The similarities also don’t end there for Dupont and the 6’2, 200lb native of Maple Ridge, British Columbia. After spending a season in the BCHL, Ladd exploded onto the WHL scene last year, finishing second in Rookie of the Year voting to Vancouver’s Gilbert Brule en route to being selected fourth overall by the Carolina Hurricanes. It’s Ladd’s story that Dupont has used for motivation.

Dupont, who is in his rookie campaign in the Western Hockey League, was never selected in the Bantam draft, and only after impressing the Hitmen in training camp this past fall was he able to earn a position in the WHL after spending last year with the Swan Valley Stamps of the MJHL.

“I’ve always been overlooked, and that just made me work harder to get to the WHL. I came in here as a little guy, no one knew who I was, and I’m just trying to make a name for myself. I’m just using it as motivation to prove a point.

“I knew Andrew Ladd came in the same situation I did, and he ended up going fourth overall (in the 2004 NHL Entry Draft),” explained Dupont. “It’s something good to look at. It gives me more confidence. It’s not all about where you’re ranked or if you’ve been drafted in the bantam draft.”

It certainly hasn’t hurt Dupont to have someone of Ladd’s ability showing him direction. On a personal level, the relationship has had a mutual benefit for both parties involved.

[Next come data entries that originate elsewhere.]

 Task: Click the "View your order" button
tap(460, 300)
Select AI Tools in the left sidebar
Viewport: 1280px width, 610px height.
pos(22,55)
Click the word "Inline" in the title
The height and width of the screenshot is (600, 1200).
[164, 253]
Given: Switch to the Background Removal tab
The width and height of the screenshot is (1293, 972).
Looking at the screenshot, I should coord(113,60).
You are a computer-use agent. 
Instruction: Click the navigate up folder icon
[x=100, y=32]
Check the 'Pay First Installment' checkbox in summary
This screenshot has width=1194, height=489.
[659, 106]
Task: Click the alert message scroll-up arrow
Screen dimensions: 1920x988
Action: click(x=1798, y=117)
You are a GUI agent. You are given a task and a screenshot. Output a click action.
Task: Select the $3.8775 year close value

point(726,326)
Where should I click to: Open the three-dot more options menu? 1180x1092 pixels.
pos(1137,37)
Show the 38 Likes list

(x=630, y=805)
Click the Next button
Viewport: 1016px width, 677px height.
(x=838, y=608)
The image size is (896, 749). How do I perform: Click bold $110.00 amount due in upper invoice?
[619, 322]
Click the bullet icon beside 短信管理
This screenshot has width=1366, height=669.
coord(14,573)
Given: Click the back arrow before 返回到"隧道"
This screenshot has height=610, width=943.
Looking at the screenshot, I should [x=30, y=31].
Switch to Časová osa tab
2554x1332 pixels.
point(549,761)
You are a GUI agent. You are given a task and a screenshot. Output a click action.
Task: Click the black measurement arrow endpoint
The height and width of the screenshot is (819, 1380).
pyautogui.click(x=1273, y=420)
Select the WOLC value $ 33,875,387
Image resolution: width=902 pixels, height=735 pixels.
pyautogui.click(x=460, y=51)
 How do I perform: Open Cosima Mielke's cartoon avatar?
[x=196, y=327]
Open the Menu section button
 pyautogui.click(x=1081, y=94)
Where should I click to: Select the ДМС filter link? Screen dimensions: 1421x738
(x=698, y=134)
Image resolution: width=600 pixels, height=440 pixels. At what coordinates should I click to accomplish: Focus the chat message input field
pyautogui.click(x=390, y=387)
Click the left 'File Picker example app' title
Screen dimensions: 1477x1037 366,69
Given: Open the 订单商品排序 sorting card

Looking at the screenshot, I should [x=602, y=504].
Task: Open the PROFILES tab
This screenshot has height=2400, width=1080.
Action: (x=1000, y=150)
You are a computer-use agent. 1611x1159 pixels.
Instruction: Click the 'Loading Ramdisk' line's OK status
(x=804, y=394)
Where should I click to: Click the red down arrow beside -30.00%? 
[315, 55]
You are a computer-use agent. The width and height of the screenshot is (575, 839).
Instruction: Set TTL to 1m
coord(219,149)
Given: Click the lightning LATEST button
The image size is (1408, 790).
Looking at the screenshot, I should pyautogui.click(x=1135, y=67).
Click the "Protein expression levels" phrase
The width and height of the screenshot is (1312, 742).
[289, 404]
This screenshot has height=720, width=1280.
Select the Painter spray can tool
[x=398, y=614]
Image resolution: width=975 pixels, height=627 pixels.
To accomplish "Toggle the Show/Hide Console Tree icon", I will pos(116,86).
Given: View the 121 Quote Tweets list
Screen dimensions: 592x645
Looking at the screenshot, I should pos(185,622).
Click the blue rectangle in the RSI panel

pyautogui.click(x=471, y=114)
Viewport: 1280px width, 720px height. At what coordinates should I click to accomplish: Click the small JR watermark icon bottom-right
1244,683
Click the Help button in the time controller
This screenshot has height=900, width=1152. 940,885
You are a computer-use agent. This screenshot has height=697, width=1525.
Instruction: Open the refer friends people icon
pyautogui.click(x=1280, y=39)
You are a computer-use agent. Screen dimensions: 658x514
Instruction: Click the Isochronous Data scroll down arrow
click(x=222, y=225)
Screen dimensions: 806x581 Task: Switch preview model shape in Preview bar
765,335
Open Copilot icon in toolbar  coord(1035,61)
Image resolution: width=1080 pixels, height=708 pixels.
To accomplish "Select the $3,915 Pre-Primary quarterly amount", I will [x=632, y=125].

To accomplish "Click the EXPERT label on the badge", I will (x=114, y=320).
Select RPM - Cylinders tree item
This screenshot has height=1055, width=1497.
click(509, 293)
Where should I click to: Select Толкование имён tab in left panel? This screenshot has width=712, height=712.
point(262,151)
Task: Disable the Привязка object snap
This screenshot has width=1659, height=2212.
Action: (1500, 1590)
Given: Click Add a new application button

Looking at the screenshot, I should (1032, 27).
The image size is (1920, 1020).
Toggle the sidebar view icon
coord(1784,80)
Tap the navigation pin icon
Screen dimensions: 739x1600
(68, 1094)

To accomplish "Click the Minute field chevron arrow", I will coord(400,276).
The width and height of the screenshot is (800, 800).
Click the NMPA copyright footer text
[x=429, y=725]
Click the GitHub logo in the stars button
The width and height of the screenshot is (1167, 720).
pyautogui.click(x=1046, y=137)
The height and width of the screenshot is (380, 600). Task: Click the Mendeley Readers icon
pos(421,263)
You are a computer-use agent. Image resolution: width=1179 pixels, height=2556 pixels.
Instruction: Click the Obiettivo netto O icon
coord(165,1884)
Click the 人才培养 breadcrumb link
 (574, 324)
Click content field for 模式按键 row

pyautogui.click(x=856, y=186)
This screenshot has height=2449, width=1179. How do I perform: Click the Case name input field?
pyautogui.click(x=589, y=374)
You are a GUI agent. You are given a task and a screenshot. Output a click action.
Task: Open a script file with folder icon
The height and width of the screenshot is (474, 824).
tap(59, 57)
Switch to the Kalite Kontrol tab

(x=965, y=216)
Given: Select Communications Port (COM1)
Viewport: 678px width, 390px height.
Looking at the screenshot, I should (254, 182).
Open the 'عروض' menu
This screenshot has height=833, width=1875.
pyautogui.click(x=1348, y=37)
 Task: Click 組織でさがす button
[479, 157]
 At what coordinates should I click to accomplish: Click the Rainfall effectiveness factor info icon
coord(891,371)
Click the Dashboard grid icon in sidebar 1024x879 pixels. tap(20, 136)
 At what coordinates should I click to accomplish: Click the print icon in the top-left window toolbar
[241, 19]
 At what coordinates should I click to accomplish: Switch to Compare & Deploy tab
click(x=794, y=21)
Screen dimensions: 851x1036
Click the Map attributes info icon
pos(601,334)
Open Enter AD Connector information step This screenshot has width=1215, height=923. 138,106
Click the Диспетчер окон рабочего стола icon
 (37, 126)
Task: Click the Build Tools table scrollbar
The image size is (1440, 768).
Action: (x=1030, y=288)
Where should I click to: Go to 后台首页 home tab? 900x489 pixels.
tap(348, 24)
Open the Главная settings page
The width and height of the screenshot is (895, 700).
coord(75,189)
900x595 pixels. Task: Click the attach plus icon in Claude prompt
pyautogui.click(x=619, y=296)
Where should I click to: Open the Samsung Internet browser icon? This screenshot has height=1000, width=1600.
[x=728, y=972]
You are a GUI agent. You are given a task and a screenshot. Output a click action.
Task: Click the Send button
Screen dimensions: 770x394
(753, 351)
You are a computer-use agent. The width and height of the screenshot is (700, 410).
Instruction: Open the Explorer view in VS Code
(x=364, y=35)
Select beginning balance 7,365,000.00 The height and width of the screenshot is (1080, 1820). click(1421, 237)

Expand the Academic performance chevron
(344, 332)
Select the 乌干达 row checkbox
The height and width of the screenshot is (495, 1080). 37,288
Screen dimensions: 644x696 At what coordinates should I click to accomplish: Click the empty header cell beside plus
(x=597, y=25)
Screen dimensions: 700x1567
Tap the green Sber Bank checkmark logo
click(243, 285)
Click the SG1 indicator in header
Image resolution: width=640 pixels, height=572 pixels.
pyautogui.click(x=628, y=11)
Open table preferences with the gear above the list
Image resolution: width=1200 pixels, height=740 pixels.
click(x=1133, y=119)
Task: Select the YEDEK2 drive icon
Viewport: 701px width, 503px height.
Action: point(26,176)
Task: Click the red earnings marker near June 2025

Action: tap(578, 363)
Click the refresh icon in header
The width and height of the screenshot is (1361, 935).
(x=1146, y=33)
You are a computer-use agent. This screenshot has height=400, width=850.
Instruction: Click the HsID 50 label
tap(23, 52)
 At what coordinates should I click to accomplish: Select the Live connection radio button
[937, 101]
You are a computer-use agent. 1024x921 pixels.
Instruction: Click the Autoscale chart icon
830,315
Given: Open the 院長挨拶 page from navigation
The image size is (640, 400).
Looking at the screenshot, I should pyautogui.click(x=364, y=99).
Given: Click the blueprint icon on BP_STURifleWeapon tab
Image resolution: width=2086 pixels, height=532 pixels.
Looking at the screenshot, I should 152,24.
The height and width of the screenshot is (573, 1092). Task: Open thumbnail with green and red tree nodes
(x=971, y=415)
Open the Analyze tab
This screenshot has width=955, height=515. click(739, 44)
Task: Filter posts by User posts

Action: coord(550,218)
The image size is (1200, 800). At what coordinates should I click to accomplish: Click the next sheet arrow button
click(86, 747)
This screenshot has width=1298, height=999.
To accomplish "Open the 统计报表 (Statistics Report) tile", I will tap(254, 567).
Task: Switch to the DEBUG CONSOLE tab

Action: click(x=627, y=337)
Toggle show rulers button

“We’re good buddies, we’re pretty close,” remarked Ladd. “I talk to him about a couple of things.”

Although it appears that they talk hockey more than either are willing to let on, one thing is certain; Andrew Ladd is hoping to make the 2005 NHL Entry Draft easy on Brodie Dupont. The 2004 NHL Entry Draft, Ladd admits, was a stressful period in his life. He’s hoping that Dupont can savor his draft weekend.

“I think he just needs to play his game, and that’ll get him further than anything else,” Ladd said in regards to the advice he’s given to Dupont. “He’ll be alright.”

Dupont echoed the sentiment.

“I’ve driven home with Ladd a couple times, and he’s helped me out a bit,” explained Dupont.
“He says just to play your game and not to worry about everyone watching, and they’ll notice you if you play your own game. Obviously it’s in the back of your mind but I try not to worry about it.”

As for Ladd, Dupont couldn’t express his gratitude any clearer.

“It makes things easier on me having him take me under his wing.”